Pictured above are Armand Assante, Antonio Banderas, and Desi Arnaz, Jr. from the 1992 film "The Mambo Kings."  I loved the movie for its music, scenes of the Palladium, fine acting, tortured love triangle and sheer stylishness, but had to fast forward through too many pointless skin scenes to recommend it.

It nevertheless features my favorite movie dance.  Set to Tito Puente's "Mambo Gallego" (Galician Mambo) it is sultry without being trashy, and dynamic without being flashy.

It's not just the tightly choreographed Assante and Marushka Detmers who capture the eye.  It's all of the dancers on the floor, who incarnate the music in swaying limbs.

If the clip compels you to seek the sound that drove the mania, Tito Puente's oeuvre is free on Spotify.  I'd especially recommend "The Complete 78's," a set of four albums that features scores of great mambos.

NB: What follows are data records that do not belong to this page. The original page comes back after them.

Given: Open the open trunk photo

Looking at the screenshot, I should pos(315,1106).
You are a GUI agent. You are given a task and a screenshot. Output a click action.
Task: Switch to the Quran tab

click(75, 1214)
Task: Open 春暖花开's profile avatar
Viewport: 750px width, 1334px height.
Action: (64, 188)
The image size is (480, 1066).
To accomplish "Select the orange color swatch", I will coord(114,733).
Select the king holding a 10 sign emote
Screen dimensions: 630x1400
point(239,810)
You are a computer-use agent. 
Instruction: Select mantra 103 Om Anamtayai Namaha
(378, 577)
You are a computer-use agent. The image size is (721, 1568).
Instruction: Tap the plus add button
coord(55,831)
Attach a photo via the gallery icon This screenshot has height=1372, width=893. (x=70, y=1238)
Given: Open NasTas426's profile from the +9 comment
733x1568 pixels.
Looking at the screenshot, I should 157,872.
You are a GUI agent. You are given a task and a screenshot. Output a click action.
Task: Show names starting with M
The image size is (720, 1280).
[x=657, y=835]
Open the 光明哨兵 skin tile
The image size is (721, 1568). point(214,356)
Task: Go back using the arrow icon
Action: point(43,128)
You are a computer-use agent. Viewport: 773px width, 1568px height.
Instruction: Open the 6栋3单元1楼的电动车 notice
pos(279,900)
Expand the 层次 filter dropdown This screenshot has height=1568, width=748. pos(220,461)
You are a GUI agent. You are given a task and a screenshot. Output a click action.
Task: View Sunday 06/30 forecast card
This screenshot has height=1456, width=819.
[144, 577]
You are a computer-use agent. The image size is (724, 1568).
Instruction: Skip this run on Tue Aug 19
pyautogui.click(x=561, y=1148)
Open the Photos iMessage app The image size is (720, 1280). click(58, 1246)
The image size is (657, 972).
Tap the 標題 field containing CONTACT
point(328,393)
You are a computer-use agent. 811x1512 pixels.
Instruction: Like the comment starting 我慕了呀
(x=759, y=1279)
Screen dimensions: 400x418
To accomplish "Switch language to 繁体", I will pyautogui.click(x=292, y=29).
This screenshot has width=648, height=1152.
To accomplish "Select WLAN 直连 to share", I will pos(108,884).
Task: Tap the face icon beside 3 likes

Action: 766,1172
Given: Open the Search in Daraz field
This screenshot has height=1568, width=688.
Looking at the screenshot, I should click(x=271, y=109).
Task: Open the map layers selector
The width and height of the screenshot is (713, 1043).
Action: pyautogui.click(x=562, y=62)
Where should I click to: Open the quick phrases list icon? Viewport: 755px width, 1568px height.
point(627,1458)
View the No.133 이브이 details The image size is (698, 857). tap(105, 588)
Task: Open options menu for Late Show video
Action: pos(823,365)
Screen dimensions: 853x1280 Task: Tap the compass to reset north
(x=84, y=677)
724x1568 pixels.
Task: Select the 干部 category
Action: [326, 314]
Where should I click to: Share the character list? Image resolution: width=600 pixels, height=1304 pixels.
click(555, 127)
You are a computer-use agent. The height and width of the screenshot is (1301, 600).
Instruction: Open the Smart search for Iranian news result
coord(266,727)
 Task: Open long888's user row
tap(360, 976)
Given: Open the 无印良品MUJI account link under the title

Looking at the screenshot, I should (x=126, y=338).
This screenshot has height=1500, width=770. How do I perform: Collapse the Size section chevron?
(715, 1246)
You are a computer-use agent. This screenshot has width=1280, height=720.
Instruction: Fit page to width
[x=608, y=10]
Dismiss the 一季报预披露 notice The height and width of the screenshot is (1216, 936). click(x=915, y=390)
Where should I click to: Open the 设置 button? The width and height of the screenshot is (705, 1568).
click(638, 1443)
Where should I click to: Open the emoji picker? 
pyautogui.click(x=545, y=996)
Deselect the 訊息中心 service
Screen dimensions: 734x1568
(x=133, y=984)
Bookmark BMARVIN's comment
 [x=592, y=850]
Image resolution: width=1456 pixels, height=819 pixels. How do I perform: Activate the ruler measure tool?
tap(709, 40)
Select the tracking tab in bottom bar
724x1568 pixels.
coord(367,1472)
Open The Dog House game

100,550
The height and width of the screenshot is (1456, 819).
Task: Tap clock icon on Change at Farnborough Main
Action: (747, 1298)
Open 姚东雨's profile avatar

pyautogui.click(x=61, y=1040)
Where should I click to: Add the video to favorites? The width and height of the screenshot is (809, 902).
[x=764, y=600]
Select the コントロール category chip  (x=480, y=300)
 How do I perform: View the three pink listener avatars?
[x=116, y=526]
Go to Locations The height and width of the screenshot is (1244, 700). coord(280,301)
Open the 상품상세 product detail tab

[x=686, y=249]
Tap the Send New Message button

Here is an interview with Armand Assante about his drum duel with the legend.  The scene from the movie is included in the clip.

I saw Tito Puente in concert in the '70's at the Winterland Ice Arena in San Francisco.  It was hardly the 50's Palladium, but the place pulsated nevertheless.

His orchestra was the lead act for Malo (Bad), a band featuring Carlos Santana's little brother, Jorge.  Carlos had mainstreamed Puente's song, "Oye Como Va," to the rock generation.  But Puente's act was so far above either brother's band that the respective billings constituted a criminal inversion.

My Aunt's response to the news flash that I'd discovered a great new act (some old guy) was to look at me like I'd just been born. "Oh, brother. I danced to his band as a kid growing up in New York."

Tito's music indeed spanned generations, and is still capable of uniting them in celebration.